Hello Kitty!? Lake Carroll resident snaps photo of a bobcat as it walks past his home

Nick Kane, a resident of Lake Carroll, snapped this photo of a bobcat as it walked down a road near his property. Kane said the bobcat was about the size of a small to medium dog.
Nick Kane, a resident of Lake Carroll, snapped this photo of a bobcat as it walked down a road near his property. Kane said the bobcat was about the size of a small to medium dog.

LAKE CARROLL — Nick Kane, a resident of Lake Carroll, had an unusual visitor pass by his house last week.

Kane saw and photographed a bobcat when it was walking down the road.

“I first saw the bobcat while looking out my window facing the front of my property.
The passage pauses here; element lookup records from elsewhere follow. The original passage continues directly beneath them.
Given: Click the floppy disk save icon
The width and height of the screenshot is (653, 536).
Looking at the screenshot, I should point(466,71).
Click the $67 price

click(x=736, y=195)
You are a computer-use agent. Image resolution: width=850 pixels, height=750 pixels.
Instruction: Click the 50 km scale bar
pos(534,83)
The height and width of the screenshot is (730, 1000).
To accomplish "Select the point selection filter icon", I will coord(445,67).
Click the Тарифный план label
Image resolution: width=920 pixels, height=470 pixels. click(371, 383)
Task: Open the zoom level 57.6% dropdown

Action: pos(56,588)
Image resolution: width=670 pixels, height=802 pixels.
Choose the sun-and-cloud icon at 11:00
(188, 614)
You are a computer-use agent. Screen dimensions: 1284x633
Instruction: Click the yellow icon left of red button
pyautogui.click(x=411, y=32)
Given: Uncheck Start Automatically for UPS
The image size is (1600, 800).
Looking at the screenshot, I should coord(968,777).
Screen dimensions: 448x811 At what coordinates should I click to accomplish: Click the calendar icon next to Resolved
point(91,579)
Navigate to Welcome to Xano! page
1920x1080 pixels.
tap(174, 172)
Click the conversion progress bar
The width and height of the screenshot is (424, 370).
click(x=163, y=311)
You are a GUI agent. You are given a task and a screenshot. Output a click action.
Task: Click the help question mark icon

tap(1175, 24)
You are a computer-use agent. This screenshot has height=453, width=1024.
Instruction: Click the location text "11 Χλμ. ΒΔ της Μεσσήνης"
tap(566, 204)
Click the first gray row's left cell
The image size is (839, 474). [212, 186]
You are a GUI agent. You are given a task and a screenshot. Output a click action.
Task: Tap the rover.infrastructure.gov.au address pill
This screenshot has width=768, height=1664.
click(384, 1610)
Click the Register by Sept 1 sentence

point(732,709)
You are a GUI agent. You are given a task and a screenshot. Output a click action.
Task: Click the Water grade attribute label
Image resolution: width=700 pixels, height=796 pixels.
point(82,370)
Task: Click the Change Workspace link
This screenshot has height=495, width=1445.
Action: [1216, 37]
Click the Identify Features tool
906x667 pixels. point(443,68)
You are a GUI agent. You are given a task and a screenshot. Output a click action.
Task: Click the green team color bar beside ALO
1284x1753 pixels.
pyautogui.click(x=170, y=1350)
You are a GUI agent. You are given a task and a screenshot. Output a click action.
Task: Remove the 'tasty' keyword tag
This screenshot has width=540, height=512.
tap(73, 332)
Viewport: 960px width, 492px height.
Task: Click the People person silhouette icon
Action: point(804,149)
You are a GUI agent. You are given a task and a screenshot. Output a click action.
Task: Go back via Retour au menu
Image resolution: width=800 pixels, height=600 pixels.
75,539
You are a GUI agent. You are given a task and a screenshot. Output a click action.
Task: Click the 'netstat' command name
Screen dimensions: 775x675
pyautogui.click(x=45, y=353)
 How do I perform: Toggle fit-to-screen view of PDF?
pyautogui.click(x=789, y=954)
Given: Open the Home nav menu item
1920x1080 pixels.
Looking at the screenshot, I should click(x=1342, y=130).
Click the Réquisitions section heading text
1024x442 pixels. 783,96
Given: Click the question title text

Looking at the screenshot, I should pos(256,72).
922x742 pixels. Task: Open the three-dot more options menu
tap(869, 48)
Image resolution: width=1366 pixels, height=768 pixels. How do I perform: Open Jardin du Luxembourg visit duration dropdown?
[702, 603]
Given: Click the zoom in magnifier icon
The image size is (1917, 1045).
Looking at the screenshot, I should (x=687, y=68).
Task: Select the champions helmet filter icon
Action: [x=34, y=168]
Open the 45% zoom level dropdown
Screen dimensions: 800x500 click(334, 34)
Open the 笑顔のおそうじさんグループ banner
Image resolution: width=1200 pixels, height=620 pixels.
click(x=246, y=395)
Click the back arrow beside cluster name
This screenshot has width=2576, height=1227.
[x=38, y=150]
It was casually walking up the street and then took a turn into my driveway. It then retreated to the woods on my property after a vehicle was heard in the distance. Just as quickly as it appeared, it disappeared,” Kane wrote in an email.

He said he saw the bobcat on Feb. 20 at around 4 p.m.

According to the Illinois Department of Natural Resources, bobcats are about twice the size of a common house cat. They stand 20 to 23 inches high at the shoulder and are 30 to 35 inches in length.

Weights vary from 10 to 40 pounds. Females average about one-third smaller than males.

They get their name from a short, bobbed tail that is about 5 to 6 1/2 inches in length. Small tufts of hair extend from the tips of their ears, making them look pointed.

Historically, bobcats occurred throughout Illinois but were most common in forested parts of the state.

Habitat changes and unregulated hunting caused their numbers to decline dramatically by the late 1800s. During 1977, bobcats were placed on Illinois’ first official list of threatened species.

Bobcats responded well to protection and habitat restoration.

During the 1990s, a study conducted by the Cooperative Wildlife Research Laboratory at Southern Illinois University confirmed reports of bobcats in all but three counties. At that time, bobcats were common in southern Illinois and expanding northward.

Bobcats were removed from the list of state threatened species in 1999.

“Statewide, the number of bobcats sighted by archery deer hunters increased more than ten-fold from 1992 to 2012. This trend is supported by intensive studies in the southern third of the state, where the number of bobcats increased from 2,200 in 2000 to 3,200 by 2009. Today, it is estimated that as many as 5,000 bobcats occur in the state,” IDNR’s website said.

This isn’t the first time bobcats have been spotted in the Lake Carroll area with sightings also reported in 2017.